● **Exercise**:
Excluding pictures, give the entries again exactly as they appear.

Stored records
━━━━━━
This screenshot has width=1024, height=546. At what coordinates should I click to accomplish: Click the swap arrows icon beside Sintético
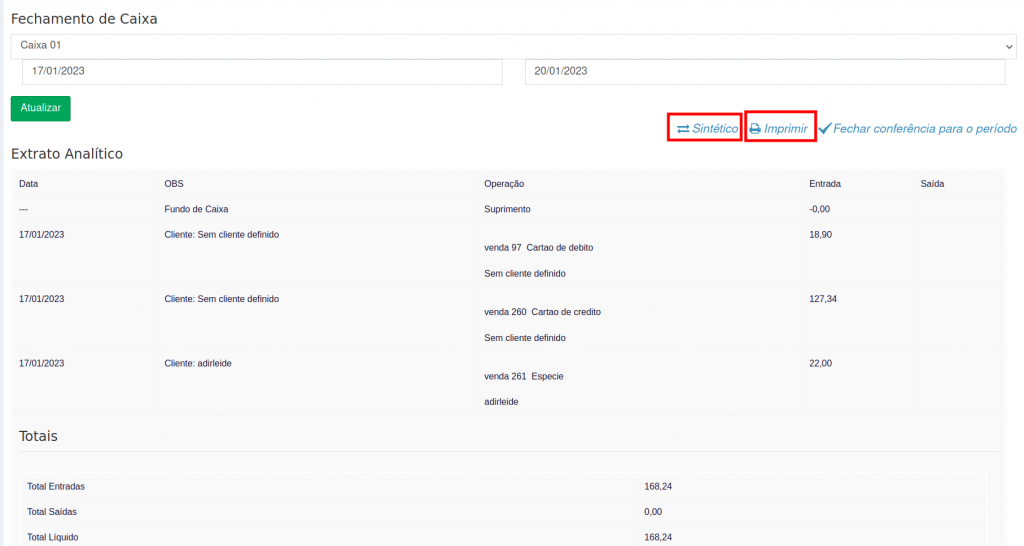coord(683,129)
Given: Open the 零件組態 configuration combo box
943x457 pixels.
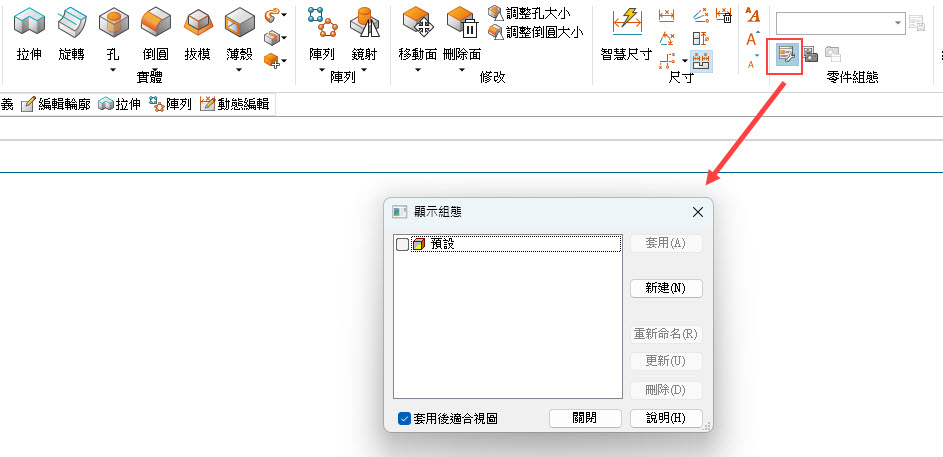Looking at the screenshot, I should pyautogui.click(x=840, y=22).
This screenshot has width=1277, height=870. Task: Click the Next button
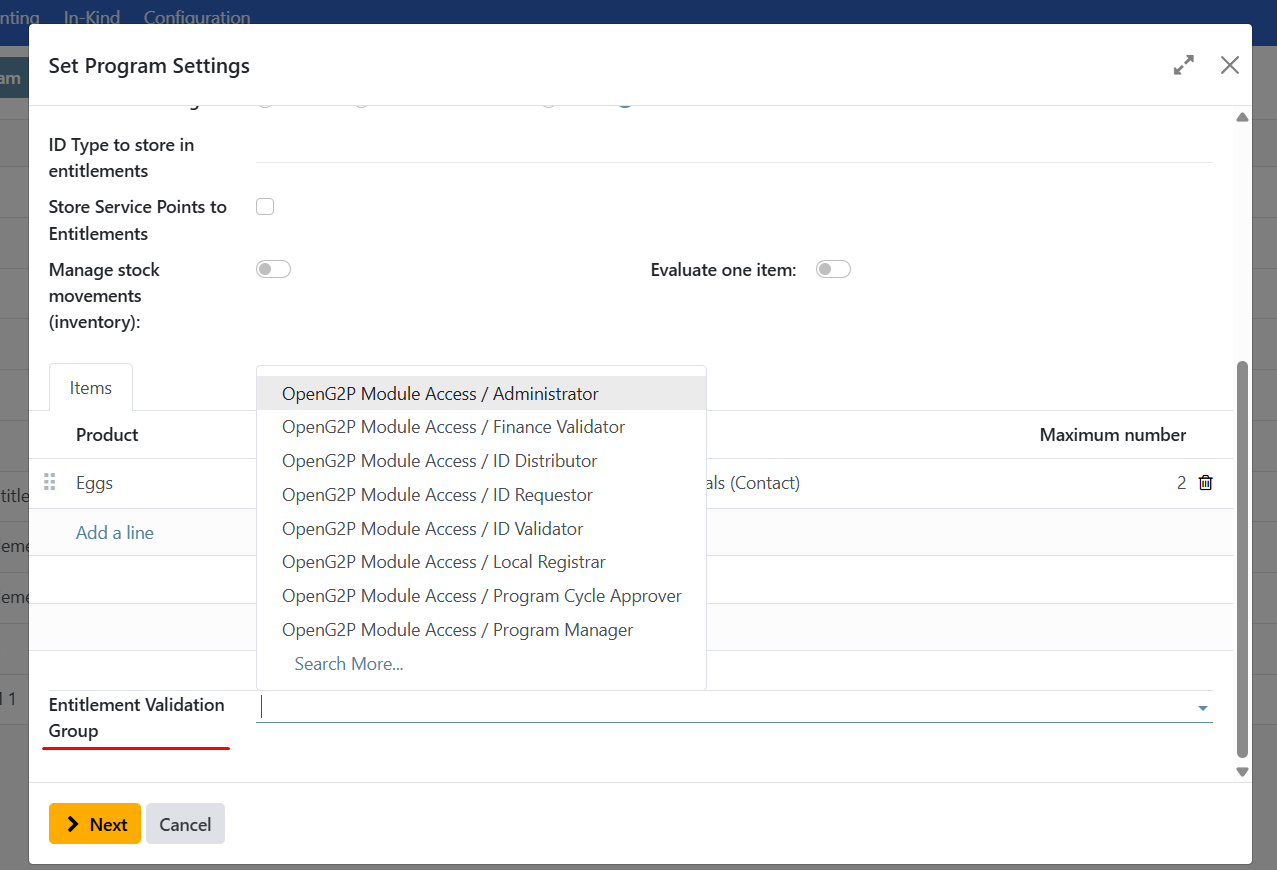coord(95,824)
━━━━━━
● **Written response**:
This screenshot has width=1024, height=546. At what coordinates should I click to accomplish: Click the swap arrows icon beside Sintético
coord(683,129)
Given: Open the 零件組態 configuration combo box
943x457 pixels.
Looking at the screenshot, I should pyautogui.click(x=840, y=22).
This screenshot has width=1277, height=870. Task: Click the Next button
coord(95,824)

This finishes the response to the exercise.